> Questions on the material
1. Translate this sentence from the Halide forum post into Spanish: "If there is a handler for this exception, the program may be safely continued."
2. Duplicate the Halide forum post word for word from "Exception thrown at" to "be safely continued.".

> Page excerpt
━━━━

But it doesn't work...
Error:

Exception thrown at 0x000002974F552DE0 in Viewer.exe: 0xC0000005: Access violation executing location 0x000002974F552DE0.

If there is a handler for this exception, the program may be safely continued.


Edit:

Here is my code for running function:

buffer_t output_buf = { 0 };
//// The host pointers point to the start of the image data:
buffer_t buf = { 0 };
buf.host = (uint8_t *)data; // Might also need const_cast
float * output = new float[width * height * 4];
output_buf.host = (uint8_t*)(output);
// // If the buffer doesn't start at (0, 0), then assign mins
output_buf.extent[0] = buf.extent[0] = width; // In elements, not bytes
output_buf.extent[1] = buf.extent[1] = height; // In elements, not bytes
output_buf.extent[2] = buf.extent[2] = 3; // Assuming RGBA
// // No need to assign additional extents as they were init'ed to zero above
output_buf.stride[0] = buf.stride[0] = 4; // RGBA interleaved
output_buf.stride[1] = buf.stride[1] = width * 4; // Assuming no line padding
output_buf.stride[2] = buf.stride[2] = 1; // Channel interleaved
output_buf.elem_size = buf.elem_size = sizeof(float);

// Run the pipeline
int error = m_gammaFunction(&buf, params[0], params[1], params[2], params[3], params[4] > 0.5 ? true : false, &output_buf);

if (error) {
printf("Halide returned an error: %d\n", error);
return -1;
}

memcpy(output, data, size * sizeof(float));


can anyone help me with it?

Edit:

Thanks to @KhouriGiordano I found out what I was doing wrong. Indeed I switched from AOT compiling to this code. So now my code looks like that:

class GammaOperator
{
public:
GammaOperator();

int realize(buffer_t * input, float params[], buffer_t * output, int width);
private:

HalideFloat m_key;
HalideFloat m_sat;
HalideFloat m_clampMax;
HalideFloat m_clampMin;
HalideBool m_cS;

Halide::ImageParam m_img;
Halide::Var x, y, c;
Halide::Func m_gamma;
};


GammaOperator::GammaOperator()

━━━━

> Data provided
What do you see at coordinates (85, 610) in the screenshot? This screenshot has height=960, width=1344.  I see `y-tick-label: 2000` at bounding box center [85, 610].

━━━━

> Per-task answers
1. Si hay un controlador para esta excepción, el programa puede continuar de forma segura.

2.
Exception thrown at 0x000002974F552DE0 in Viewer.exe: 0xC0000005: Access violation executing location 0x000002974F552DE0.

If there is a handler for this exception, the program may be safely continued.